Mir Jansen, At Your Service, detail. Photgraphy: Helena Dolby

Jansen says she often forgets she’s an immigrant – having lived in the UK far longer than her native Netherlands – making her perspective an interesting one. She observes UK institutions and processes as both an insider and an outsider, as European and soon to be ‘not European’. Is she interested in ideas of Britishness?: ‘I am interested in any ‘ishness’ that people invent in order to create this sense of belonging’. And whilst her exhibition may not involve ‘live’ collaboration or grow organically like her fellow Ways of Making contributors, evolving process is at the forefront of At Your Service. In Jansen’s words:

Someone told me that the best way to learn something new is when you know what you want to make and this pushes you to learn. I think that is true. And you learn also by doing it wrong because it pushes you to find the right way of doing it next time.

Looking ahead to Spring 2019, Penny Withers’ work has already undergone the shifting and rethinking inherent to a Ways of Making project. Faced with difficulties when experimenting with slip-casting, Withers has returned to a process she is familiar with – throwing clay on a wheel – in order to make pieces which respond to the textures, colours and cycles of Sheffield’s geological surroundings. She describes this as an intimate experience involving ‘manipulative skills and muscle memory’. Through conversations with Peak District climbers, her installation and its ‘related variations on form’ is tied up with tactile associations with the rock face and the body.

A series of clay pots in glazes ranging from white and brown to beige.

Penny Withers, Mirage

Identifying a strange beauty in the discarded leftovers of her making, Withers will also allow the ‘blanks’ to form part of her show. These will dissolve in a tank of water over the duration of the exhibition, invoking slow geological decay, although her use of the words ‘energy’, ‘velocity’ and ‘flung’ to describe her work, suggests a much more dynamic take on these gradual, almost static processes. Elaborating on this sense of movement, she plans to use the exhibition to illustrate the cycle of a clay particle, ‘which is part of daily life in a pottery but affects everyone, as it is the very earth that we walk on’. Living in close proximity to the extraordinary geological landscapes of the Peak District, these works will have special resonance for Sheffield residents.

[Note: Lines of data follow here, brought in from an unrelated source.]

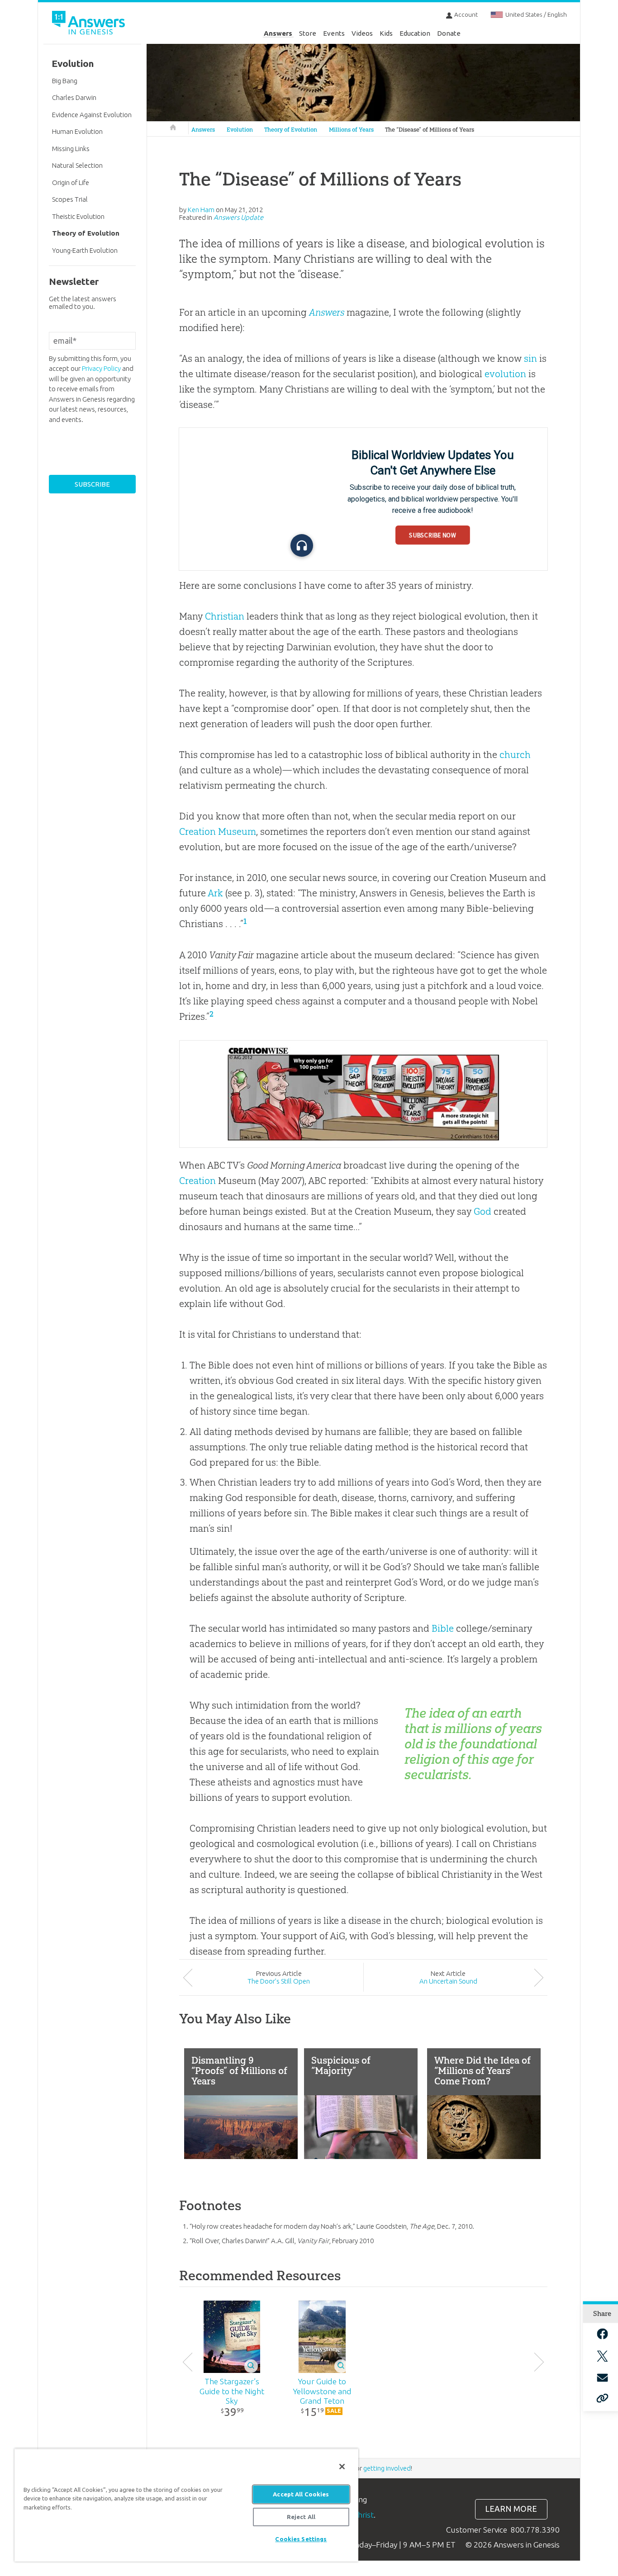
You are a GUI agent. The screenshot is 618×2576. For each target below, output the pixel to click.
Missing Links (71, 148)
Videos (362, 33)
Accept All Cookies (301, 2494)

Through different modes of practice, the Ways of Making programme is rooted in the local whilst looking outward. For Withers, ceramics are a way to connect us to our environment and to celebrate so-called ‘failure’. While Jansen may not consider her work to be optimistic, there’s a strong humanism at play as the political is expressed through the deeply personal. Through looking at ways of making on an individual, practice-based level, we can see how the world might be made better, if only momentarily.

Mir Jansen: At Your Service is on at Yorkshire Artspace, Persistence Works, until 4 November 2018; Penny Withers will take over the gallery in Spring 2019.